50.Bölüm: ''Vro''

3.2K 518 479
                                    

Keyifli okumalar...

***

Radsolf'un bana kehaneti açıklayıp karanlık diyarlara gideceğimizi söylemesinin üzerinden iki gün geçmişti. Yolculuğumuz için gerekli malzemeleri hazırlamak zaman alıyordu. Planını defalarca gözden geçirmiştik.

En iyisi sınır bölgelerine en uzak kıyılardan diyarları geçmekti. En korunmasız ve Atlılar'ın egemenliğinden uzak alanlardan.

Dün gece birlikte uyurken bana sıkıca sarılıp göstermek istediği diyarların mucizelerinden bahsetmişti. Kendi evinin özlemi yüreğinde bir yaraydı.

Bu yolculuk ikimizin de yaralarına iyi gelecekti. Yalancı.

İç sesimi görmezden gelip ellerimin arasındaki gömleği katlayıp yatağın üzerindeki pantolonun yanına koydum. Kapının çalınma sesiyle kaşlarım çatıldı. Radsolf'un gelmesi için erkendi. Reik ve Taji hala yuvaya dönmemişti.

İçeriye yerlerde sürünen mavi elbisesi ile Myne girdi. Onu en son bana kehaneti verdiğinde görmüştüm. Son görüşmemizin pek iç açıcı olduğu söylenemese de, onu freon da gördüğüm ilk günkü gibi güler yüzlüydü.

Üst üste istiflediğim kıyafetlere ilgisizce bakıp ''Nei seni görmek istiyor.'' dedi.

''Şu an biraz meşgulüm.''

Nei ile görüşmek istemiyordum. İç sesim yeniden pes peşe sayıkladı. Yalancı. Yalancı. Yalancı.

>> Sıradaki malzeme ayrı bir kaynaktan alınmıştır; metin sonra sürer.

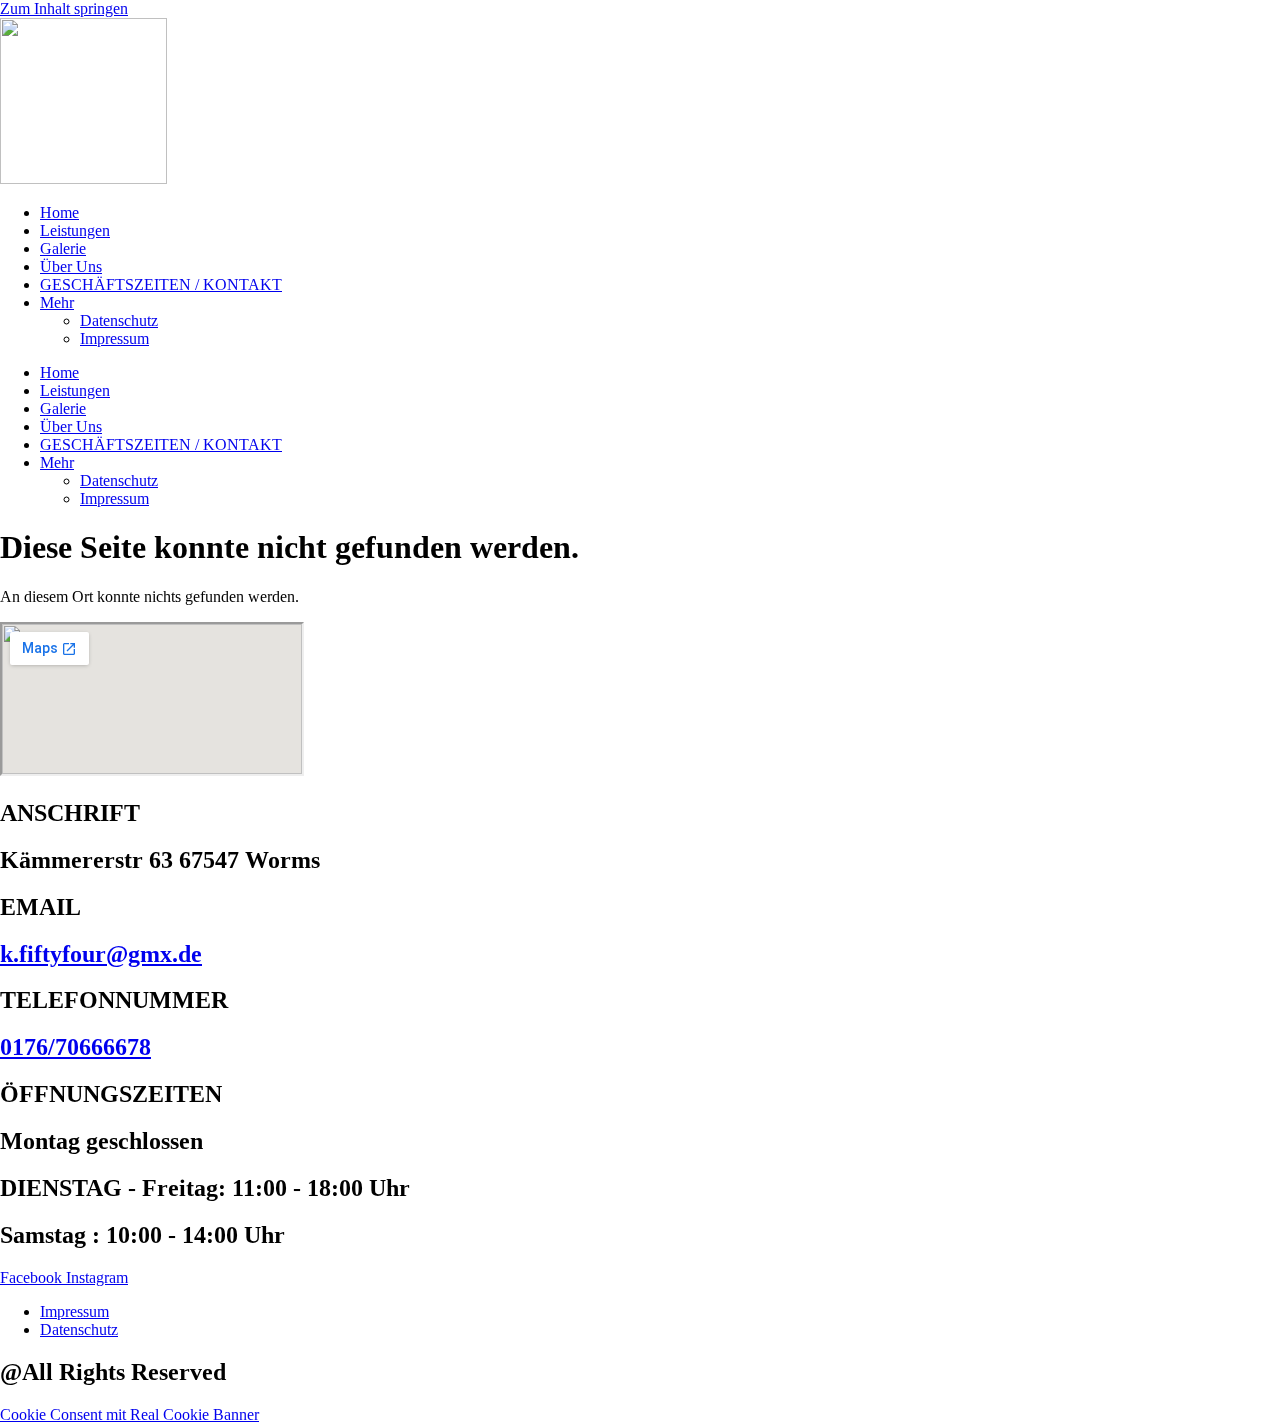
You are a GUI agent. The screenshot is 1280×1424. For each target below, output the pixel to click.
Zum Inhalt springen (64, 8)
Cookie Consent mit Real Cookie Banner (129, 1414)
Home (59, 212)
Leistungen (75, 230)
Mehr (57, 302)
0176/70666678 (75, 1047)
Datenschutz (119, 320)
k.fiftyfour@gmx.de (101, 954)
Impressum (114, 338)
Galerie (63, 248)
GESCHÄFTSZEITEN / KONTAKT (161, 284)
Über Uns (71, 266)
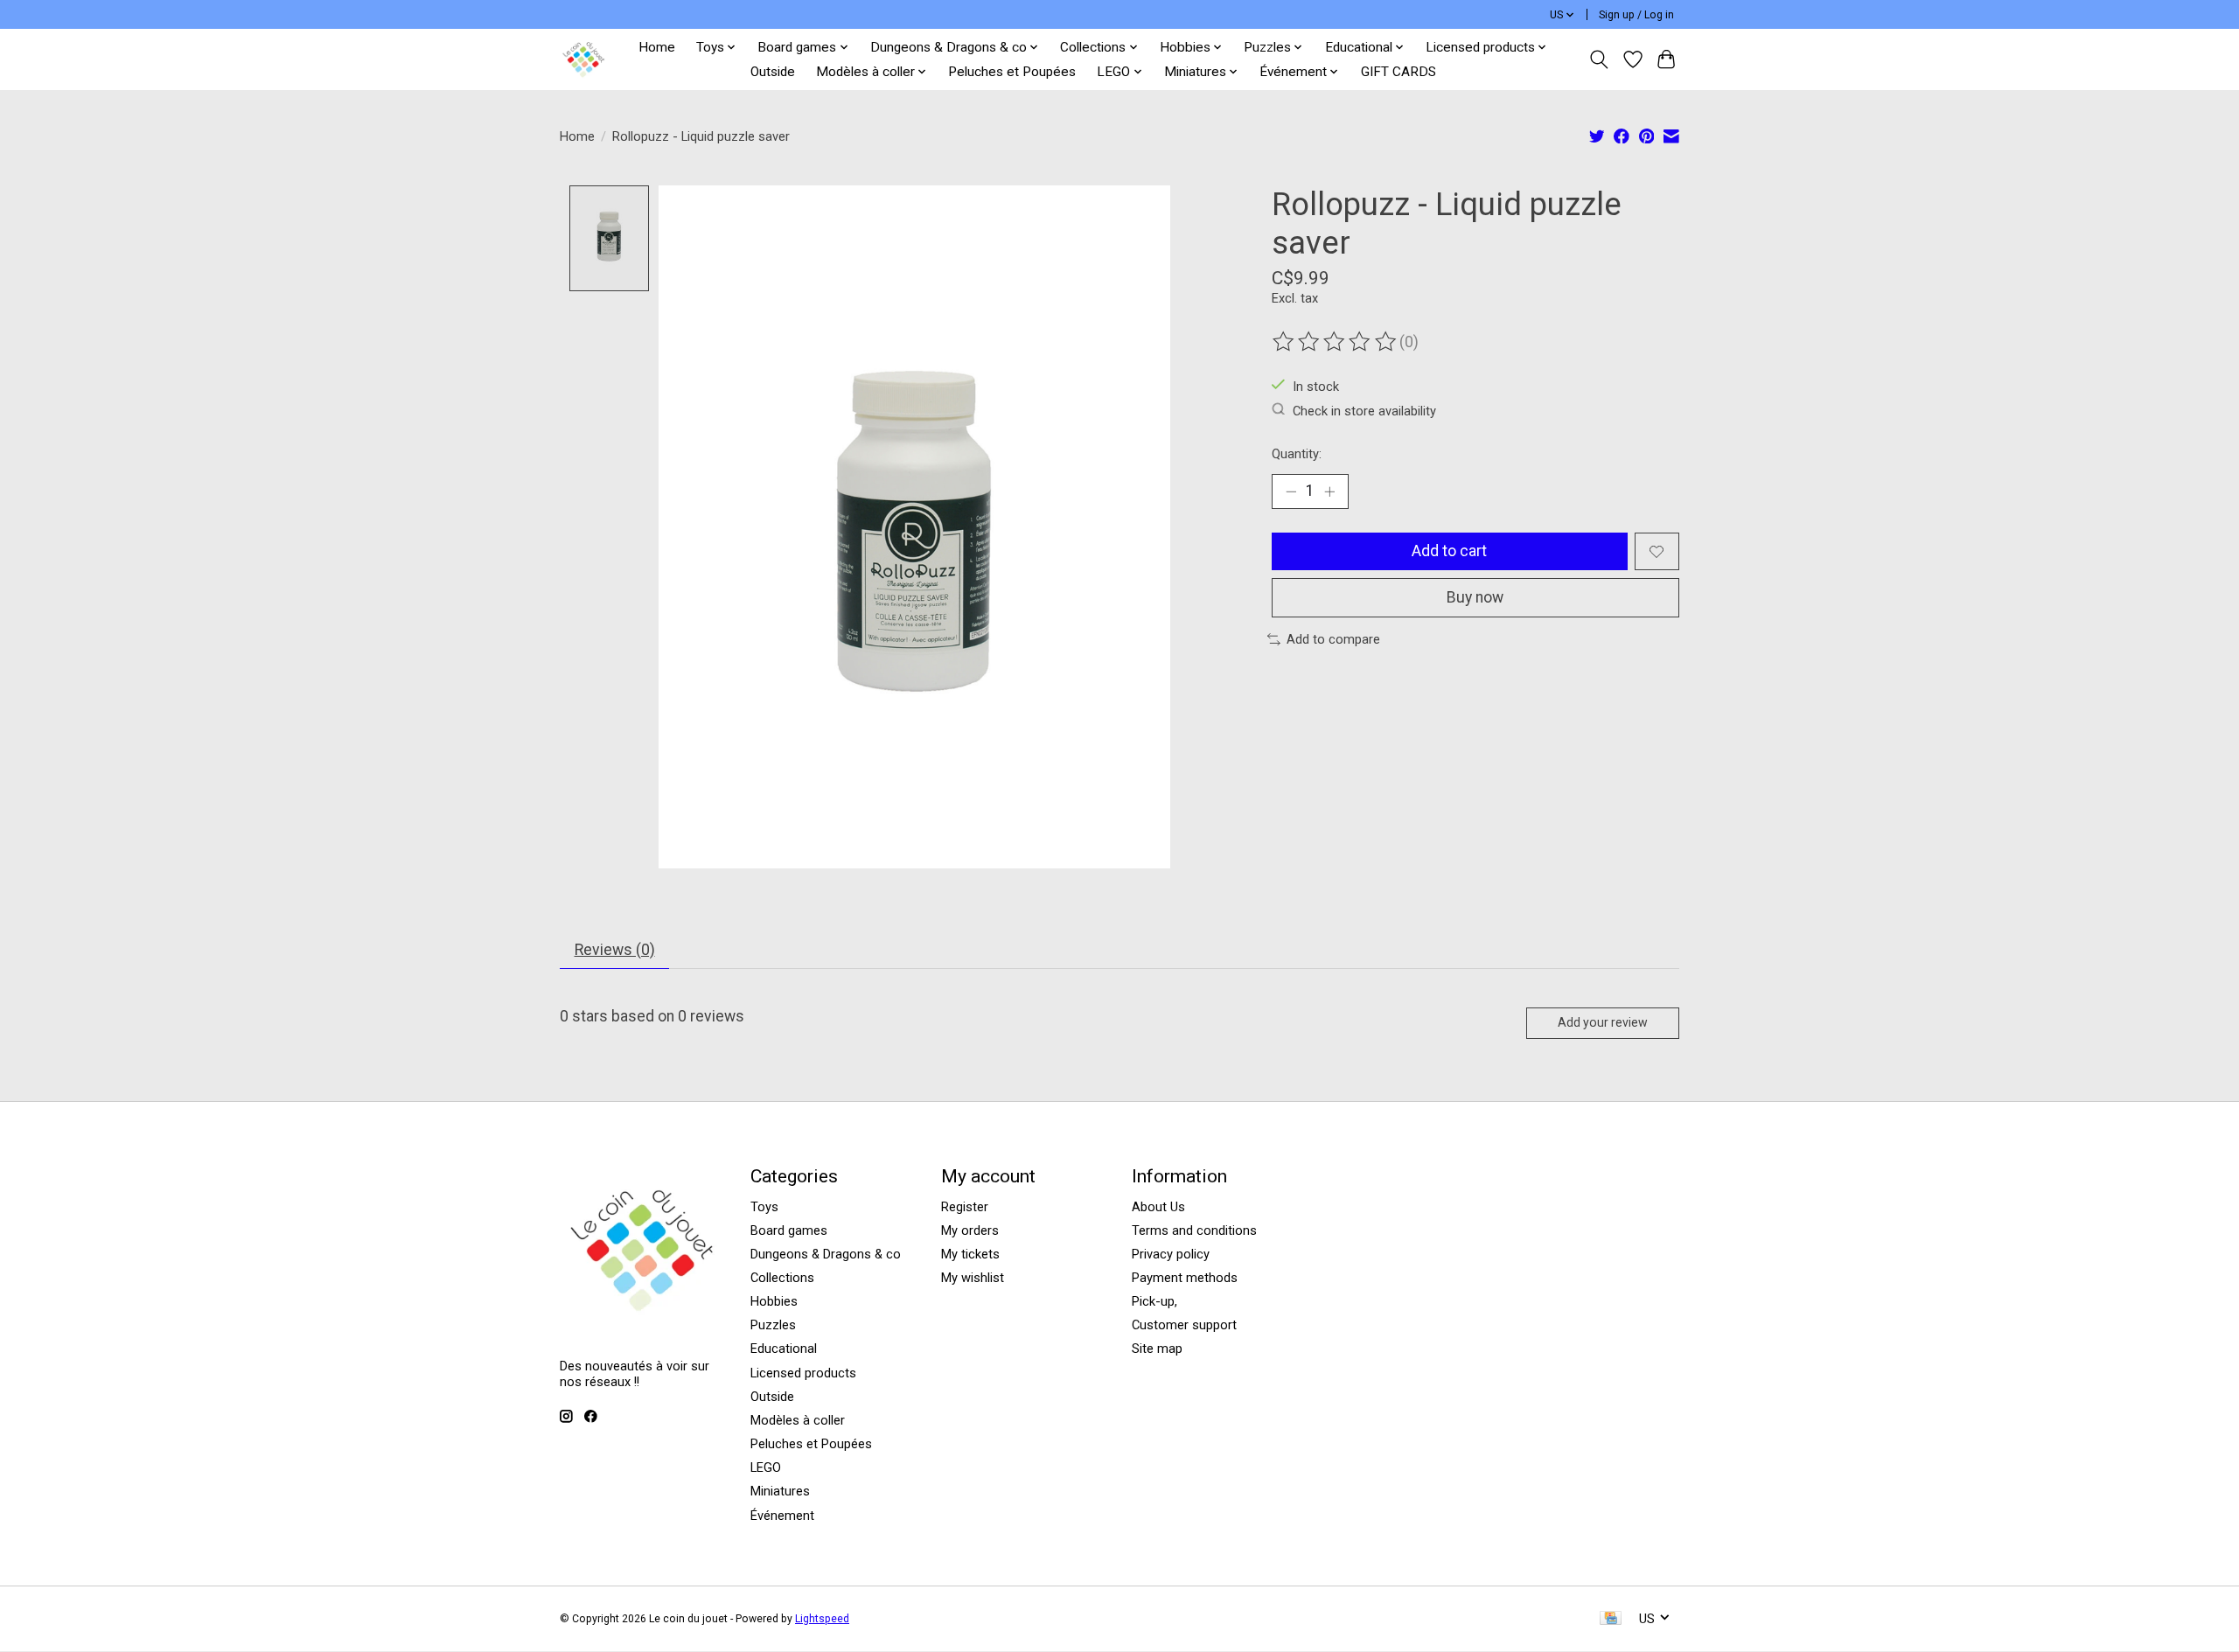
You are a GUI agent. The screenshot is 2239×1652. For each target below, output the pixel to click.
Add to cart (1449, 551)
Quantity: (1297, 454)
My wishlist (972, 1278)
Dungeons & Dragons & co (825, 1254)
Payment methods (1185, 1278)
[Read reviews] (1335, 342)
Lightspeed (822, 1619)
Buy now (1475, 597)
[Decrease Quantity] (1291, 491)
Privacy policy (1171, 1254)
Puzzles (773, 1325)
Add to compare (1333, 639)
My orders (970, 1230)
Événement (782, 1515)
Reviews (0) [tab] (615, 949)
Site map (1157, 1348)
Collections (782, 1278)
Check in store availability (1364, 410)
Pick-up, (1154, 1301)
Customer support (1184, 1325)
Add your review (1603, 1022)
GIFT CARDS (1398, 72)
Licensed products (803, 1373)
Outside (772, 72)
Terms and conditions (1194, 1230)
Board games (788, 1230)
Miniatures (780, 1491)
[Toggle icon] (1599, 59)
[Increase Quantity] (1329, 491)
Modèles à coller (797, 1420)
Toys (764, 1207)
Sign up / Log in (1636, 15)
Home (656, 47)
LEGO (765, 1467)
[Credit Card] (1611, 1619)
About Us (1158, 1207)
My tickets (970, 1254)
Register (964, 1207)
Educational (783, 1348)
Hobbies (774, 1301)
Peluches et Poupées (1012, 72)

Myne'nin gülüşü sekteye uğrasa da hemen toparladı. ''Bir heum seni görmek istediğinde geri çevirmek akıllıca olmaz Keilah. Hele ki o kişi Nei ise.''

Gitmemek için direnip ''Sen ne hakkında olduğunu biliyor musun?'' diye sordum.

Myne başını iki yana sallayınca saçları elbisesinin üzerinde dalgalandı. ''Onun aklından geçenleri bilmek ne mümkün.'' Kapıya doğru ilerleyip açmadan önce durdu. ''Önemli olmasa seni çağırmazdı. Kıyafetler bekleyebilir.''

Nefesimi sesli verip ayağa kalktım. Myne beni almadan odadan ayrılmayacaktı ve ben gitmezsem büyük ihtimal Nei buraya gelirdi.

''Yolu göster.'' dedim.

Vardığımız yer yabancı değildi. Daha önce İjga ile burada bulunmuştum. Kitapların cezbedici kokusu genzime dolarken, en son ne zaman okuduğumu düşündüm. Sanki yıllar olmuştu.

Nei, İjga gibi başköşeye oturmuş önündeki sayfayı dikkatle inceliyordu. Başını kaldırmadan konuştu. ''Teşekkürler Myne.''

Myne tek kelime etmeden başıyla selam verip kütüphaneyi terk ettiğinde, Nei'nin kara gözleri şu zamana kadar en durgun haliyle bana bakıyordu. Ne deliliğin ışıltısı ne de bilginin ağırlığı vardı. Onu tanımasam Nei'nin ikizi olduğunu düşünürdüm.

''Seni şaşırtıyor muyum cia?''

Dürüst olmanın en iyisi olduğuna karar verip ''Evet.'' dedim.

Kırışıklıkların farklı bir hava kattığı yanakları gerilip onu olması gerekenden daha genç gösterirken ''Hiç değilse korkmuyorsun.'' dedi.

''Korkmalı mıyım?''

''Çoğu benden korkar.'' dedikten sonra eliyle bir geçiştirme hareketi yaptı. ''Ama sen onlardan biri değilsin kızım. Hem kader insanlardan daha korkutucudur. Çoğu aptal ikisinin yerini karıştırır. Şimdi otur lütfen.''

Sessizce Nei ile aramızda bir sandalye bırakıp oturdum.

''Senden onunla Niassi'ye gitmeni istedi değil mi?'' dediğinde gerildim.